- Extrait du document
* * *
A l’approche de la fin de la guerre Irak-Iran, Saddam Hussein a lancé une série de campagnes pour reconquérir le contrôle du Kurdistan qui lui a largement échappé à la faveur du conflit. Cette tache est confiée à son cousin Ali Hassan al-Majid, personnage impitoyable qui entreprend de raser des villages kurdes et de regrouper les habitants survivants. C’est ainsi qu’il ordonne, en mars 1988, de bombarder aux gaz, la ville de Halabja, ce qui lui vaudra le sobriquet infamant de «Ali le Chimique». Ce massacre coûte la vie à 5.000 kurdes. Ali le Chimique sera pendu en janvier 2010 pour crimes contre l’humanité.
Les déplacements d’équipements observés par Washington ouvrent la voie à diverses hypothèses. Ils peuvent annoncer un projet l’utilisation de telles armes en dernier recours contre les zones rebelles, ou au contraire témoigner d’une volonté du régime de les placer à l’abri loin des zones de combat afin qu’elles ne tombent pas entre les mains de groupes incontrôlés; ou bien encore préparer la défense ultime d’un réduit alaouite, sur le littoral, entre les frontières libanaise et turque, où le régime chercherait à se replier pour constituer une zone autonome. Autre hypothèse, les dirigeants syriens se prépareraient à riposter à toute intervention turque sur leur territoire.
* * *
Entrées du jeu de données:

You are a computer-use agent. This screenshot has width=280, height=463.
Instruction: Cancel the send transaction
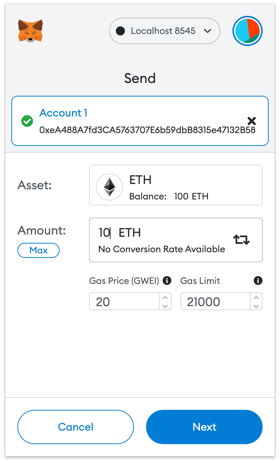[x=75, y=427]
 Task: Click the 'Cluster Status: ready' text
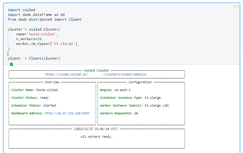pyautogui.click(x=30, y=98)
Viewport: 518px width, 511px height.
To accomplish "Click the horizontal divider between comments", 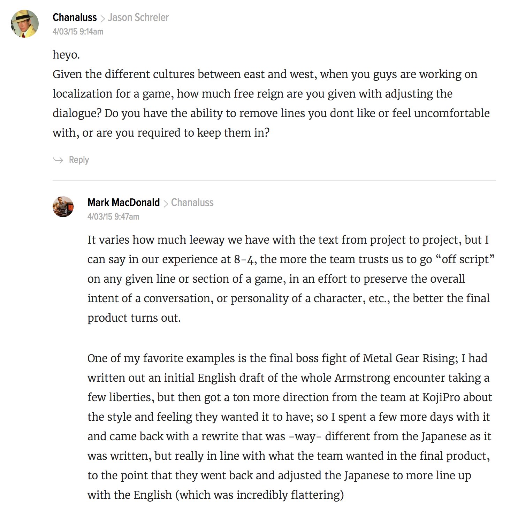I will click(x=274, y=181).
* * *
- Description du problème
Poursuivez l'extrait sur les armes chimiques en Irak et en Syrie à partir de sa dernière phrase.

- Résultat
Chaos
L’ancien ambassadeur de Syrie à Bagdad qui a fait défection il y a quelques jours, Nawaf Farès, a déclaré à la BBC qu’il est convaincu que Bachar el-Assad pourrait utiliser des armes chimiques contre les forces rebelles pour rester au pouvoir, ajoutant qu’elles avaient peut être déjà été utilisées à Homs. Toutefois, les propos de cet ancien haut responsable des services de renseignements syriens, considéré comme un criminel par des opposants, doivent être reçus avec prudence.
Ce qui parait provoquer le plus d’inquiétude dans l’immédiat en Occident comme dans le monde arabe, c’est ce qu’il adviendra des stocks et des installations sensibles en cas d’effondrement du régime. Les unités spéciales chargées de la sécurité de ces sites resteront-elles en place quoi qu’il advienne? Des groupes terroristes tenteront-ils de s’emparer de certains matériaux? Aussi, face à l’impossibilité diplomatique d’une action préventive internationale sur le terrain, certains spécialistes avancent qu’une façon de répondre à ces préoccupations et de faire savoir aux forces assurant la sécurité des sites qu’elles doivent rester sur place coûte que coûte et que cela jouera en leur faveur à l’avenir.